» **LISTED ENTRIES**
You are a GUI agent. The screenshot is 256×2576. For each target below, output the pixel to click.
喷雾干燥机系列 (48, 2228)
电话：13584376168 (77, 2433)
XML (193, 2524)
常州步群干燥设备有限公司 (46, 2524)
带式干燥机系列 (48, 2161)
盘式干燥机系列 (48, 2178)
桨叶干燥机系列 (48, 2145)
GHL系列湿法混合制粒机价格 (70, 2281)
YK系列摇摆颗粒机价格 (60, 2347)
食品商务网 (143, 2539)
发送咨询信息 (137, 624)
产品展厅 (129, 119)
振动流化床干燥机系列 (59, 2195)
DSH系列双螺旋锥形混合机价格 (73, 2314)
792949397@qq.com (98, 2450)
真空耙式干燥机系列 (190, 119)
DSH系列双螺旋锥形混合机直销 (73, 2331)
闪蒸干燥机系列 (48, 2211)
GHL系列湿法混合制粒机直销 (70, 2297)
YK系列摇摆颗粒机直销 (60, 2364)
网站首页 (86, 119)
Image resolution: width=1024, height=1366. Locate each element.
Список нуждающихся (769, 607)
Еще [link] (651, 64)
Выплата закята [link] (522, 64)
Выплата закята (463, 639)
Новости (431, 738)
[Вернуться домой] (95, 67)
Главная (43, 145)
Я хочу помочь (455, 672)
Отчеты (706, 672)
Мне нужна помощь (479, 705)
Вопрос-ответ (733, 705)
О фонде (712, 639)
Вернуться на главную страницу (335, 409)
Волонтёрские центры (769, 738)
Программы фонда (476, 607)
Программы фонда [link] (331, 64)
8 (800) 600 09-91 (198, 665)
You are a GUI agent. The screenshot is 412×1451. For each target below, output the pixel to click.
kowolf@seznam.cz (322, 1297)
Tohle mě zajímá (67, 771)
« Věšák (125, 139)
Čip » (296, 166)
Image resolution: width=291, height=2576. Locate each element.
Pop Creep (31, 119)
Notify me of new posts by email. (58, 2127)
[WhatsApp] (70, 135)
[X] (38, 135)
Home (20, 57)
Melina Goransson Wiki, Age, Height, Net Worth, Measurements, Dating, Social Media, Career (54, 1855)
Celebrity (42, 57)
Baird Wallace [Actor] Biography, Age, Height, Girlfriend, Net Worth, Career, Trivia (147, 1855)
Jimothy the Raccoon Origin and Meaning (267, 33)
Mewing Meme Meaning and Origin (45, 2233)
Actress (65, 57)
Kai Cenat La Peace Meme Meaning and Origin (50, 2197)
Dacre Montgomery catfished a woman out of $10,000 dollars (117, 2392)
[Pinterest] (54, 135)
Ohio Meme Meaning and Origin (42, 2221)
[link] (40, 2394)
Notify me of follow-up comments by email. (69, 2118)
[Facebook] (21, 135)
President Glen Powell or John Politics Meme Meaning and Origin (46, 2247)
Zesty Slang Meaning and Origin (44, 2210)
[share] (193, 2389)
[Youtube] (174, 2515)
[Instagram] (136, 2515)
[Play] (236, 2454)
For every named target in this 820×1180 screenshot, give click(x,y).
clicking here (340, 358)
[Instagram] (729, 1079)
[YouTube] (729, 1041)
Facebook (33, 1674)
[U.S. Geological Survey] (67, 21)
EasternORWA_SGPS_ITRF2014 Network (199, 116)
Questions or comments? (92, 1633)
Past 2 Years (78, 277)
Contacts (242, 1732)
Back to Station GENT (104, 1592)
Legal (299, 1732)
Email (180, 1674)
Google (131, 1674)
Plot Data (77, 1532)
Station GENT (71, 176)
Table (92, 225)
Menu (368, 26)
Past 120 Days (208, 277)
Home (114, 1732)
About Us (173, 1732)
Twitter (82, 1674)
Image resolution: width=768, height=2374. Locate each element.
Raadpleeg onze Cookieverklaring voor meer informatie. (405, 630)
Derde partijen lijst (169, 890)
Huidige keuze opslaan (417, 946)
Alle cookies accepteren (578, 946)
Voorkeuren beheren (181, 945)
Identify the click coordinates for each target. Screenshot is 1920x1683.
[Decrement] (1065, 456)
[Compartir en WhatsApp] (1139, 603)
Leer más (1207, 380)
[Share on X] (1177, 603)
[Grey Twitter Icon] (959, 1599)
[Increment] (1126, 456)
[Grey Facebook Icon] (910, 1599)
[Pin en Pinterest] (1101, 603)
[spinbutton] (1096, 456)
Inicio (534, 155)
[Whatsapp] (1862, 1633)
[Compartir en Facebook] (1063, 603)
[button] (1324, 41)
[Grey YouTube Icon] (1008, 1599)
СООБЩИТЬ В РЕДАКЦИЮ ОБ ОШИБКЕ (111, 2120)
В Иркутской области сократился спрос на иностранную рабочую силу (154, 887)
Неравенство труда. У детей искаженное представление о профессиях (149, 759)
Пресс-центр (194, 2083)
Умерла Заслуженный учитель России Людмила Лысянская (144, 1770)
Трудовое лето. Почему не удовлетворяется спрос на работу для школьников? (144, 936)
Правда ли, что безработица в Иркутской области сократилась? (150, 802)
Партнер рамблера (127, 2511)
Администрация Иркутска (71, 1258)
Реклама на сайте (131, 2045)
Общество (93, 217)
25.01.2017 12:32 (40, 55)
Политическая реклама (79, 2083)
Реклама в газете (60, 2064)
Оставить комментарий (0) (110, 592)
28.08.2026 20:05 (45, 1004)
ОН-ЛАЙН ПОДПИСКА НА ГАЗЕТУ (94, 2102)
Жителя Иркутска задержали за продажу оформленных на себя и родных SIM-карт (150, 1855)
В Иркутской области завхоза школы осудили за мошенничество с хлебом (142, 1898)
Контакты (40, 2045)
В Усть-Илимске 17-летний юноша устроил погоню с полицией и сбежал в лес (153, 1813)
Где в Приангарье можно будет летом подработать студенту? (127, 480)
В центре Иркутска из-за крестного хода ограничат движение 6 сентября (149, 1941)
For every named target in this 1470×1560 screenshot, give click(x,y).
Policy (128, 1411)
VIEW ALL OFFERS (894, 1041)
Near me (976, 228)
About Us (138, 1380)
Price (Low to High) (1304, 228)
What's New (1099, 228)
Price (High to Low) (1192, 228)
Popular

» **PROBLEM**
The line containing "Администрация Иркутска (71, 1258)" and all lines after it, through the end of the entries above, are to be returned exactly and alone.

» **TASK ANSWER**
Администрация Иркутска (71, 1258)
Реклама на сайте (131, 2045)
Общество (93, 217)
25.01.2017 12:32 (40, 55)
Политическая реклама (79, 2083)
Реклама в газете (60, 2064)
Оставить комментарий (0) (110, 592)
28.08.2026 20:05 (45, 1004)
ОН-ЛАЙН ПОДПИСКА НА ГАЗЕТУ (94, 2102)
Жителя Иркутска задержали за продажу оформленных на себя и родных SIM-карт (150, 1855)
В Иркутской области завхоза школы осудили за мошенничество с хлебом (142, 1898)
Контакты (40, 2045)
В Усть-Илимске 17-летний юноша устроил погоню с полицией и сбежал в лес (153, 1813)
Где в Приангарье можно будет летом подработать студенту? (127, 480)
В центре Иркутска из-за крестного хода ограничат движение 6 сентября (149, 1941)
For every named target in this 1470×1560 screenshot, give click(x,y).
Policy (128, 1411)
VIEW ALL OFFERS (894, 1041)
Near me (976, 228)
About Us (138, 1380)
Price (Low to High) (1304, 228)
What's New (1099, 228)
Price (High to Low) (1192, 228)
Popular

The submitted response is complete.